==== GIVEN RECORDS
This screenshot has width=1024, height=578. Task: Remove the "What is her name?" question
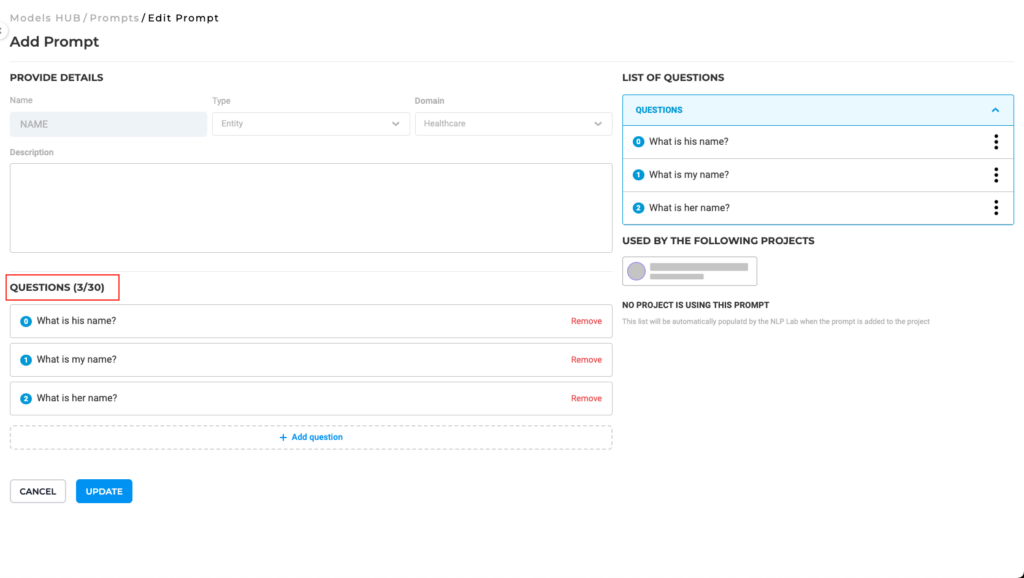[586, 398]
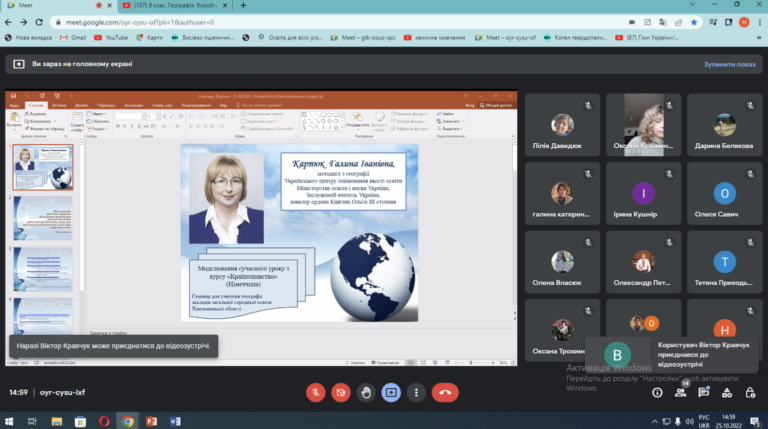This screenshot has width=768, height=429.
Task: Open the meeting details info icon
Action: coord(657,392)
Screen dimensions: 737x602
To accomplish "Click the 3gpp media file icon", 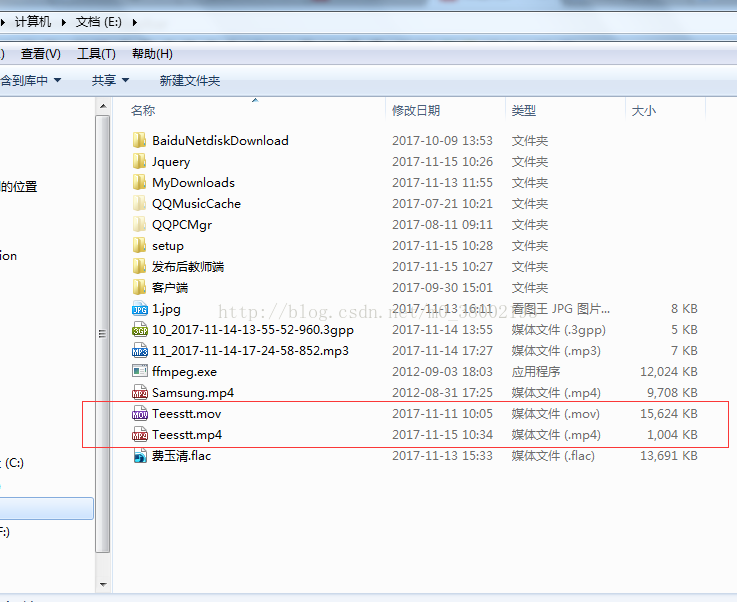I will 140,330.
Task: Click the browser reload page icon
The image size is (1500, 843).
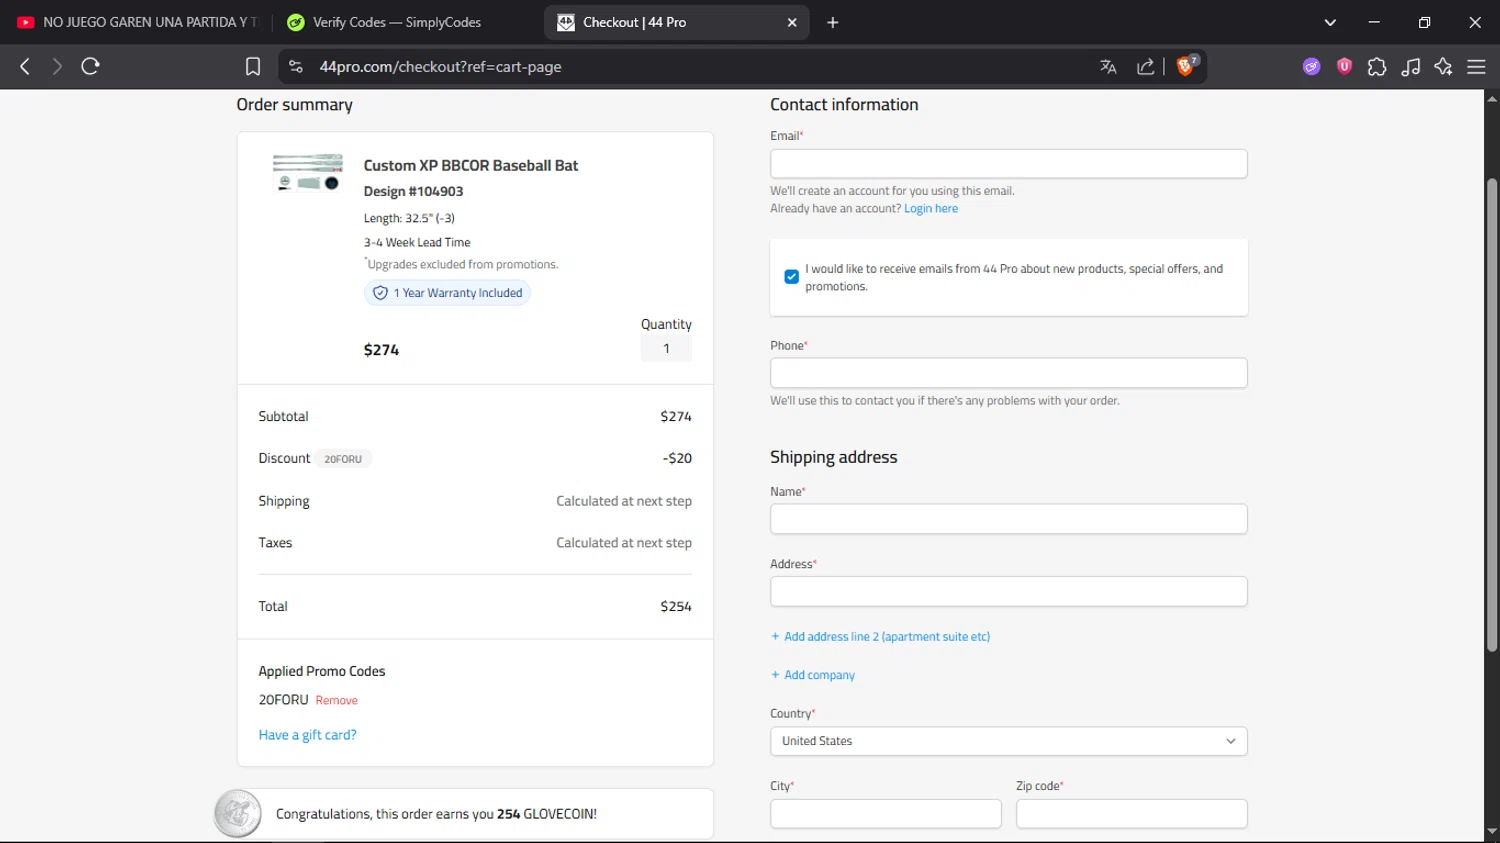Action: coord(90,66)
========
*THE EXERCISE*.
Reproduce the material word for word from the line containing "Task: Click the browser reload page icon" through its end, both ends included, and omit the pictures.

*ANSWER*.
Task: Click the browser reload page icon
The image size is (1500, 843).
Action: coord(90,66)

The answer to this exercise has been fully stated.